Kehidupan yang kita miliki adalah anugrah. Hidup banyak masalah bagaikan makan masakan Padang yang banyak bumbunya. Hidup lurus saja, akan membosankan seperti nonton sinetron yang kisahnya hanya itu-itu saja. Menjalaninya memang sulit, namun toh kita semua sama-sama belajar. Sedikit bercermin adalah hal yang baik. Ya kan?

Nasi Goreng

Nasi goreng bukanlah makanan terfavorit. Jarang sekali ada orang Indonesia yang menempatkan makanan ini sebagai makanan terenak dalam daftar makanan yang paling disukai di Indonesia.
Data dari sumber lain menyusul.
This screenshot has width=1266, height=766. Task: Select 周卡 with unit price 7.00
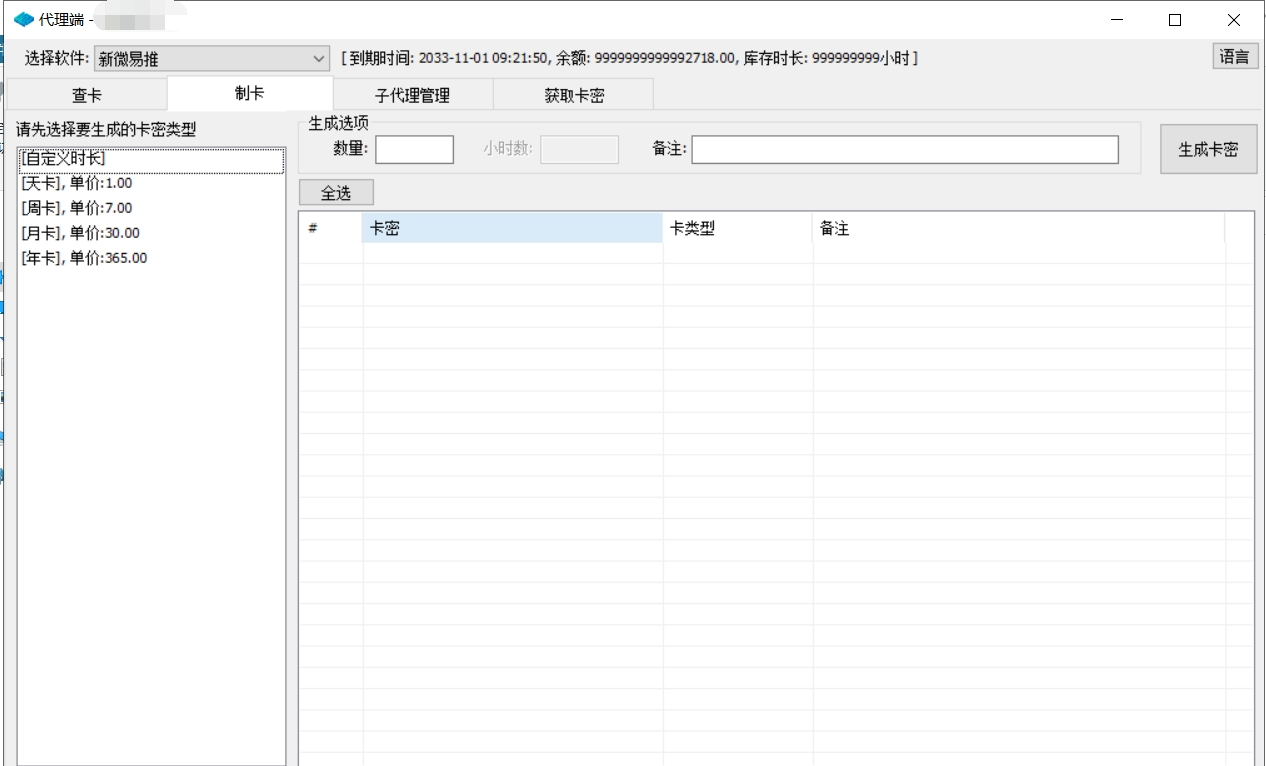click(x=77, y=208)
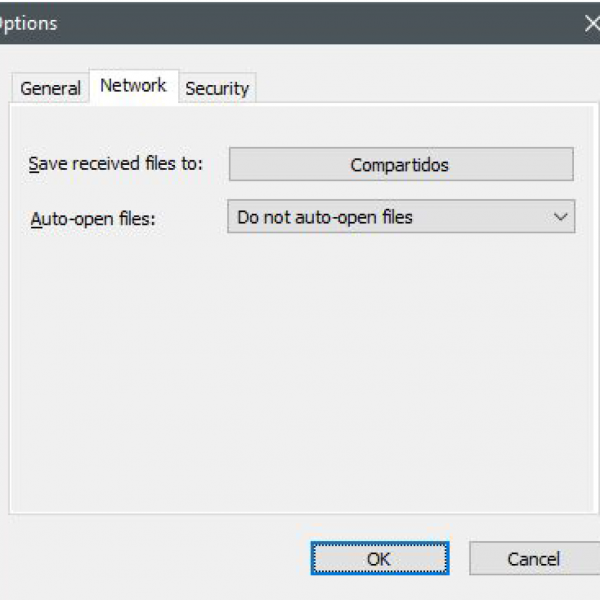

Menu nasi goreng adalah makanan yang go international, let's face the truth! Nasi goreng bukan makanan traktiran awal gajian bagi karyawan. Tukang nasi goreng didatangi hanya ketika malam hari ketika semua warung makanan sudah tutup. Mungkin juga dibeli karena kalender sudah menunjukkan tanggal tua.

Memasak nasi goreng tidak sulit. Delapan dari sepuluh orang teman saya mengaku bisa membuat nasi goreng. Enam di antara mereka ternyata memasak hidangan itu dengan rasa yang lumayan enak. Nasi goreng bukan menu yang mengerikan bagi siapapun yang baru pertama kali memasak. Sayur asem bisa dibilang lebih menakutkan, terutama bagi pemasak pemula. Dari tingkatan memasak termudah, nasi goreng masuk dalam urutan sepuluh besar. Urutan tertinggi masakan termudah ternyata masih dipegang oleh air alias 'masak air' dan mi instan.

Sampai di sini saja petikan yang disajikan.